· 7 min read ·

Measuring How Code Scales: The Case for Empirical Complexity Testing in Rust

Source: lobsters

There are two separate questions you can ask about a piece of code. The first is how fast it runs at a given input size. The second is how its runtime grows as input size increases. Benchmarking tools like criterion answer the first question very well. They run your function many times, apply statistical analysis, and give you a precise latency estimate with confidence intervals. What they do not tell you is whether your function is O(n) or O(n²). Those are different instruments measuring different things, and conflating them is how you end up with production systems that perform fine on small inputs and collapse under real load.

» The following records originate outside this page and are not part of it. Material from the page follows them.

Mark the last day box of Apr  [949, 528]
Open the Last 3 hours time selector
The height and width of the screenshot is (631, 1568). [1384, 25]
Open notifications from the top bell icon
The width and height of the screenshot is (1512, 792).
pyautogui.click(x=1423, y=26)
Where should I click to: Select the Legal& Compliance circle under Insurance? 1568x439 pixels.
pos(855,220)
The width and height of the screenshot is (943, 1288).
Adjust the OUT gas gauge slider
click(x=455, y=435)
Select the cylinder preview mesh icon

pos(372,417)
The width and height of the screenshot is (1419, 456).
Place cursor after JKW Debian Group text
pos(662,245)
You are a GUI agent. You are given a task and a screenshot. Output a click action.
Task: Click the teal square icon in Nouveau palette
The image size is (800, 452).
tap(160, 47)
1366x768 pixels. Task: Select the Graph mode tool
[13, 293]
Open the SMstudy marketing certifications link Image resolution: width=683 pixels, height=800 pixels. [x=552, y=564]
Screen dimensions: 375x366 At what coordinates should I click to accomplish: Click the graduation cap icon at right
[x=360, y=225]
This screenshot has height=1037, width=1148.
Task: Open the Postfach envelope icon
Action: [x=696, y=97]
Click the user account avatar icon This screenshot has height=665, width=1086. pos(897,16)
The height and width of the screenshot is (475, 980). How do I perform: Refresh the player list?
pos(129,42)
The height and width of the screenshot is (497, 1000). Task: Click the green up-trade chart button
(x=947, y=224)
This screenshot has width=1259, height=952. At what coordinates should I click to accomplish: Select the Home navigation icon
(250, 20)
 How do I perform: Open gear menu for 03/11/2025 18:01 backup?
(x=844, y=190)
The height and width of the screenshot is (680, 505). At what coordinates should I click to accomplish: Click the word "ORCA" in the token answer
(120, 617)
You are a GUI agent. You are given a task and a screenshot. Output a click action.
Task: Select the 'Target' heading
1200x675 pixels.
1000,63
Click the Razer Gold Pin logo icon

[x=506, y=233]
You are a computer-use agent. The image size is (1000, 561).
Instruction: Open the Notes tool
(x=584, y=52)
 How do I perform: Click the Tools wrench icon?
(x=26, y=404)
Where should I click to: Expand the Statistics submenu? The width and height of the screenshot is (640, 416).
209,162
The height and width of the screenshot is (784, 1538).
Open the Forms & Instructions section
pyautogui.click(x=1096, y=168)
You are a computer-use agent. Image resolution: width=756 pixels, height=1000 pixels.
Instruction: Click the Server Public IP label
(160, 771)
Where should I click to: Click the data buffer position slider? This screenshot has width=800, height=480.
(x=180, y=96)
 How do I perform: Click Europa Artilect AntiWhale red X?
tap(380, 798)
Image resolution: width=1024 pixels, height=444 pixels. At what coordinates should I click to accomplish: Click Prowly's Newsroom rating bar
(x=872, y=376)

bigoish is a Rust crate designed to answer the second question, directly inside cargo test. The premise is simple: run your function at a geometric sequence of input sizes, record how long each run takes, and then fit the resulting data points to a set of candidate complexity classes. The class with the best fit wins, and the result is a typed value you can assert on in a test.

What the Crate Does

The API surface is small. You construct a Bench, configure the input sizes and number of samples, and pass a closure that accepts a usize representing the input size and performs whatever work you want to measure:

#[test]
fn sort_scales_correctly() {
    let complexity = bigoish::Bench::new()
        .with_sizes(&[100, 200, 400, 800, 1600, 3200])
        .with_samples(5)
        .run(|n| {
            let mut v: Vec<u64> = (0..n as u64).rev().collect();
            v.sort();
        });

    assert_eq!(complexity, bigoish::Complexity::ONLogN);
}

That test will fail if the sort implementation’s observed growth does not match the expected O(n log n) class. The Complexity enum covers the standard complexity classes:

pub enum Complexity {
    O1,     // constant
    OLogN,  // logarithmic
    ON,     // linear
    ONLogN, // linearithmic
    ON2,    // quadratic
    ON3,    // cubic
    O2N,    // exponential
}

The crate runs inside cargo test without requiring a separate --bench profile. It does not depend on criterion or any external harness. You get algorithmic regression testing wired into the same pipeline as your unit tests.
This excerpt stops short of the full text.